Die Kinematographie von „Barry Lyndon“ fügt sich nahtlos in die Geschichte des Films ein und schafft einen eindringlichen Blick auf eine verschwundene Welt.
Mit seinem visuellen Mitarbeiter, dem Kameramann John Alcott, entwickelte Stanley Kubrick 1975 den malerischen Look seiner Verfilmung von The Luck of Barry Lyndon, einem relativ obskuren Roman von Thackerary aus dem Jahr 1844.

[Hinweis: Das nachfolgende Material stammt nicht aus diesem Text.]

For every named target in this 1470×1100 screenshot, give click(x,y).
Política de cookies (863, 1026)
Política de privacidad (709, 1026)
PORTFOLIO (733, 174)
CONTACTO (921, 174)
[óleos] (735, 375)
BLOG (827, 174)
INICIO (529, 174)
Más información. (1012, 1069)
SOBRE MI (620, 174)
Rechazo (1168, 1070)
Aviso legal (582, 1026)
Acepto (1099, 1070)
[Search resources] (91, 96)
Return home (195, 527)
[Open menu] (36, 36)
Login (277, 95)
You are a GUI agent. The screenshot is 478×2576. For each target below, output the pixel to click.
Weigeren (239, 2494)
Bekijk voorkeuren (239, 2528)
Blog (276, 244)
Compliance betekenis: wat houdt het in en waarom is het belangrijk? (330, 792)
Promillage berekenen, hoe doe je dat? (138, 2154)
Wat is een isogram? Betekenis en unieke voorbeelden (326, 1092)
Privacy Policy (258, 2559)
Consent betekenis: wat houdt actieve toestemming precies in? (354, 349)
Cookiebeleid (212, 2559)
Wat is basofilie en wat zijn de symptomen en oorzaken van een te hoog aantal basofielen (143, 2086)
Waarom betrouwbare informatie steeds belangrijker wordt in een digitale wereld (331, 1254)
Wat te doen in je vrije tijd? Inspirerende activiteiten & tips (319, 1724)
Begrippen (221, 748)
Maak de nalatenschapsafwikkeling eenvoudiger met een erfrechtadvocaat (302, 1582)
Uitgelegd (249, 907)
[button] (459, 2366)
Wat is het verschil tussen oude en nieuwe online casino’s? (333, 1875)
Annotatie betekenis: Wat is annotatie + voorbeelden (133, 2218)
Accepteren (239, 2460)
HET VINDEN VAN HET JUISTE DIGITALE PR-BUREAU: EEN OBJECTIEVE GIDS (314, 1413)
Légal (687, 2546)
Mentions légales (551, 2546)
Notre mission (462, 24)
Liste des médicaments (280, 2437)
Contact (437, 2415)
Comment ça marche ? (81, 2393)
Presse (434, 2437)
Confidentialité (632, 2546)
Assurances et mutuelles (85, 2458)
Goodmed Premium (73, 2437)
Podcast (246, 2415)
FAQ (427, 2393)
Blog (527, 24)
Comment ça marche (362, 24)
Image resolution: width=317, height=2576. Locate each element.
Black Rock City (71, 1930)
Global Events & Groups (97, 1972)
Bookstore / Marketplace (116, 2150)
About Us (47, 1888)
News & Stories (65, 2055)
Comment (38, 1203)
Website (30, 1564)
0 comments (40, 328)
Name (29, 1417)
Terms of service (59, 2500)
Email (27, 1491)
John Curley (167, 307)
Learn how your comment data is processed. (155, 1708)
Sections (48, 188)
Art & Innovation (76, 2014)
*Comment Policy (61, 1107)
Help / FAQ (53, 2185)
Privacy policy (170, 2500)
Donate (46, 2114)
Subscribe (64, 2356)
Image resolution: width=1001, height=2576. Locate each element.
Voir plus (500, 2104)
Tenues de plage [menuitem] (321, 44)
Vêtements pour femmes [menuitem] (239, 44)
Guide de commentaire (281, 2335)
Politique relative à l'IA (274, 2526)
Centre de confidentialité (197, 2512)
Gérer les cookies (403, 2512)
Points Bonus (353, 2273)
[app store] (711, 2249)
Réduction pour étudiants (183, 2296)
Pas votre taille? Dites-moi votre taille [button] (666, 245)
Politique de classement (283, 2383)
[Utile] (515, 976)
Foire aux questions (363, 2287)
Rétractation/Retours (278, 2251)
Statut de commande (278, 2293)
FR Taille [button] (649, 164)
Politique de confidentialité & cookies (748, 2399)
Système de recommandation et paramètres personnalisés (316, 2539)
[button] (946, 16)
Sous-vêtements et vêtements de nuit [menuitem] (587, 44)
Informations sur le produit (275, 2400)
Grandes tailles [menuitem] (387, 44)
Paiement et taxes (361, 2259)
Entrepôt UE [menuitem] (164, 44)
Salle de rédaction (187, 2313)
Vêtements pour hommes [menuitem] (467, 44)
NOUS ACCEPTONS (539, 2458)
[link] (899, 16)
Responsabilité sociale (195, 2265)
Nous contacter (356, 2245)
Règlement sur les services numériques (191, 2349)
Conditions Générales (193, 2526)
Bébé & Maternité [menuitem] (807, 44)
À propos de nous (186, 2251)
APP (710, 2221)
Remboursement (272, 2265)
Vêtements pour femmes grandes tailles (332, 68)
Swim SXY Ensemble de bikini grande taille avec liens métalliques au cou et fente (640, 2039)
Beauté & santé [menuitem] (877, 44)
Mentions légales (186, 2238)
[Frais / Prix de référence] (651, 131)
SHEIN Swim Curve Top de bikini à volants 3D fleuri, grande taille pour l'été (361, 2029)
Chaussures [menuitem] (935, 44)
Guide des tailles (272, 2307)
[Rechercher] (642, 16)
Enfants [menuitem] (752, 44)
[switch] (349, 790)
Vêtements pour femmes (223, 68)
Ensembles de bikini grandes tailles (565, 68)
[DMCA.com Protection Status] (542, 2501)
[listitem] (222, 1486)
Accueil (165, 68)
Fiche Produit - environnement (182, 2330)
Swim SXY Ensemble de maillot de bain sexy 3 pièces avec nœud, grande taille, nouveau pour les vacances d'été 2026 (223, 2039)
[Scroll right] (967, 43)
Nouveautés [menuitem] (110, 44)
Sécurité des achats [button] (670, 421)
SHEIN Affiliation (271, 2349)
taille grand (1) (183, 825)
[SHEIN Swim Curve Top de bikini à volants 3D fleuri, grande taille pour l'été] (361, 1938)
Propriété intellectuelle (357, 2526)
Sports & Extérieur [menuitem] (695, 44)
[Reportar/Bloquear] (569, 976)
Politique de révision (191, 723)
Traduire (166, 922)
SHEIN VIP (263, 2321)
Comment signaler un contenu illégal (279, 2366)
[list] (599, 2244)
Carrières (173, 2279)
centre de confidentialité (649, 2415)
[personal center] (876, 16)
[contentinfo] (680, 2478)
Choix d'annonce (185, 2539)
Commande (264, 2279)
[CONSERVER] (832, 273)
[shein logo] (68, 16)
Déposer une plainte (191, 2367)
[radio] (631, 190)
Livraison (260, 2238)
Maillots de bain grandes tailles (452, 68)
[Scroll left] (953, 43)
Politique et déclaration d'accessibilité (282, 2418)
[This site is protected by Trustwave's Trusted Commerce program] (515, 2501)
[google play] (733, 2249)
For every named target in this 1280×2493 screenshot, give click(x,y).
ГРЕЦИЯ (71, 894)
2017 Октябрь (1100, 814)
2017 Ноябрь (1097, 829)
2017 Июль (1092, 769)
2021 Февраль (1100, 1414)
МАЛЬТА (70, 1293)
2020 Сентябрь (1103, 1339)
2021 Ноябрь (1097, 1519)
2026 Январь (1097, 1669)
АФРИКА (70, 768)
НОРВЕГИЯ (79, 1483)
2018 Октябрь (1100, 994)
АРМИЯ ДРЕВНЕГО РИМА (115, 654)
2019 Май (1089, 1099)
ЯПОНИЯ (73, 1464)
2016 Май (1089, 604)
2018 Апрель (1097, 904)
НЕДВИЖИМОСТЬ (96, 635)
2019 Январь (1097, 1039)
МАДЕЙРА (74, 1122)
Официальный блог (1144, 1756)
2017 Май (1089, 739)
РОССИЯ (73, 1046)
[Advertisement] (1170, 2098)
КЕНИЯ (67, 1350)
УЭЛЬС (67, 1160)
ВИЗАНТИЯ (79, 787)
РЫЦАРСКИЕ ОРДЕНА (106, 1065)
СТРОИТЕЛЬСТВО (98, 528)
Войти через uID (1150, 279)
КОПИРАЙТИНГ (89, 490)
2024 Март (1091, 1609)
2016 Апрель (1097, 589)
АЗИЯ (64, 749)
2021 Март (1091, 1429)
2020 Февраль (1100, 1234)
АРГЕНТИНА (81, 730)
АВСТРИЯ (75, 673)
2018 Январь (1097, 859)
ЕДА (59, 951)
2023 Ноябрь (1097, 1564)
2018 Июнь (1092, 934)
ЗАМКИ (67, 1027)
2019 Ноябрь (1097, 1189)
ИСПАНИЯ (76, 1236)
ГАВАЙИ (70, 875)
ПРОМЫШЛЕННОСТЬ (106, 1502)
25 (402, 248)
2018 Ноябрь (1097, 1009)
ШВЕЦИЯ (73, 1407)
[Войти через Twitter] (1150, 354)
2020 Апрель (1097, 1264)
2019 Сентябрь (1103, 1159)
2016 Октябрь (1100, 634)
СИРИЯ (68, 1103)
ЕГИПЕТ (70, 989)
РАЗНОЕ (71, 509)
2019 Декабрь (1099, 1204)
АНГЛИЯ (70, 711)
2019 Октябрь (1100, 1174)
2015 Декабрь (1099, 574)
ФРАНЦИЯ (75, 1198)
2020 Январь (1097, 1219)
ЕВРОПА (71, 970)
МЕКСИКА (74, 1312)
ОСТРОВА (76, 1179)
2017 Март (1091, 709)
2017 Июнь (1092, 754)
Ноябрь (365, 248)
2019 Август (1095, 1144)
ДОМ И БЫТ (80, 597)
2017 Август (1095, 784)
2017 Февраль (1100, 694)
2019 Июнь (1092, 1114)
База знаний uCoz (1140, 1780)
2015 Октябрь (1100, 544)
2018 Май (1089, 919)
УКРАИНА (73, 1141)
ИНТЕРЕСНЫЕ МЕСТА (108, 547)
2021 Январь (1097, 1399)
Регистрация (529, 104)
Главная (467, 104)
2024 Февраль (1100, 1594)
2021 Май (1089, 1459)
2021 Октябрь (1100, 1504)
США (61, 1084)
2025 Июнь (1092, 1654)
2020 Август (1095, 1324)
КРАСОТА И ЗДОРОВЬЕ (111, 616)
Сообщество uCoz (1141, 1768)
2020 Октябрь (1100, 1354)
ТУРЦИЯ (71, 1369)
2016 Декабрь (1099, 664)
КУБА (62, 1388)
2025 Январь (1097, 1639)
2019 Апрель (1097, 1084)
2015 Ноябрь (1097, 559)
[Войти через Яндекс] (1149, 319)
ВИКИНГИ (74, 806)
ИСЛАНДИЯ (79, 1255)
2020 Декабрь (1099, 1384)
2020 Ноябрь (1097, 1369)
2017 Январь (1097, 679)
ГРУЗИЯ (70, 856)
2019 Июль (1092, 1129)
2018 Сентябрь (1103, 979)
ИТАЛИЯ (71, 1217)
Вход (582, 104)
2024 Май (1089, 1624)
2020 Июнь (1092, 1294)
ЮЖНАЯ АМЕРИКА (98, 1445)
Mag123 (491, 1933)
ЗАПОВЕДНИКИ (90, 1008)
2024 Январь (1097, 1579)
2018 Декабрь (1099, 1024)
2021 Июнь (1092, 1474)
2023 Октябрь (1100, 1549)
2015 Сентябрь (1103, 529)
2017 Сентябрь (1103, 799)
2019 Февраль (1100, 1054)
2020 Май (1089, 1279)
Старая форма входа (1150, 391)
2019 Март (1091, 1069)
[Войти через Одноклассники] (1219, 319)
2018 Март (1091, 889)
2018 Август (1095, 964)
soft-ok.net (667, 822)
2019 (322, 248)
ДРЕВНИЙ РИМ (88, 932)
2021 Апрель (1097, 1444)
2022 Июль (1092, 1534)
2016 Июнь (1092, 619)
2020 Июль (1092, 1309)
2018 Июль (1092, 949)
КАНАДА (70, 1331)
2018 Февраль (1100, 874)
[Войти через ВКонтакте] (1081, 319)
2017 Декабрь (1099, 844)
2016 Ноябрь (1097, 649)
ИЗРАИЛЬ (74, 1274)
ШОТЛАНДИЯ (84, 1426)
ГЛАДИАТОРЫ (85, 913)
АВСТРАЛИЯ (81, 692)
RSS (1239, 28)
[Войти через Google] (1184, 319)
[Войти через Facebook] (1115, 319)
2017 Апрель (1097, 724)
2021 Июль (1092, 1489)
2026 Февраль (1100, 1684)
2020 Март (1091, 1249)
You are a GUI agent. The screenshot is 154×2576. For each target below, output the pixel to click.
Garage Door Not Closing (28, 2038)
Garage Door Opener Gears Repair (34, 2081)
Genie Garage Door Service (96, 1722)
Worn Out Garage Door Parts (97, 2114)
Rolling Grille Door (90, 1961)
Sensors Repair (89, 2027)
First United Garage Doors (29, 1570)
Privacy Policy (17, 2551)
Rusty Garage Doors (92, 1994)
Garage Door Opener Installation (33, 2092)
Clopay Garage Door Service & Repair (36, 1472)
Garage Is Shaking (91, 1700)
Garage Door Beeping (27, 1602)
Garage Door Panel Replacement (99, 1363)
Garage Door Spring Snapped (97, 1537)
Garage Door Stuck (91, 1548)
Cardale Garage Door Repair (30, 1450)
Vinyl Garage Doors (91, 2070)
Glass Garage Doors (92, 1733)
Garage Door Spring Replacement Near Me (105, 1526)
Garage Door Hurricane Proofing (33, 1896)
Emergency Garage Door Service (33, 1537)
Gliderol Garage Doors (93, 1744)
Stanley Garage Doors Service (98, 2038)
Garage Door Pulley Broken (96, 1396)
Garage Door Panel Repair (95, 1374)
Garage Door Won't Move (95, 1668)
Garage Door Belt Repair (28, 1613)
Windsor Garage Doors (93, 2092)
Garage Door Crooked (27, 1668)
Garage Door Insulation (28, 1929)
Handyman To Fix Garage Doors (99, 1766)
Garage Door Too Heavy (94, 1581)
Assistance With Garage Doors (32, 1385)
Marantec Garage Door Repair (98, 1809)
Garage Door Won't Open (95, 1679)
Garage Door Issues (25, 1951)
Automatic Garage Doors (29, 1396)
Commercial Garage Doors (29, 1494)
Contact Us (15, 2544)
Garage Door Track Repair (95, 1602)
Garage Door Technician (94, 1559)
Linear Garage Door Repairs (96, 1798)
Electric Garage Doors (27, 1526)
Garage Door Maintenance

In seinem neuesten Video-Essay untersucht Cinema Tyler die Kinematografie des Films, wie der visuelle Effekt erzielt wurde und wie notwendig er für die Geschichte eines Schurken und Adelsanwärters aus dem 18. Jahrhundert war – eines Mannes, dessen Leben im Schatten einer bevorstehenden politischen Katastrophe für seine neu angenommene Klasse verlief, einer Revolution, die er nicht ergründen konnte. Sehen Sie sich das Video sowie einige Beispiele dafür an, wie der Film eine der modernsten Kunstformen nutzt, um eine Geschichte aus einer Zeit zu erzählen, in der die Welt noch nicht mit der Eisenbahn reiste.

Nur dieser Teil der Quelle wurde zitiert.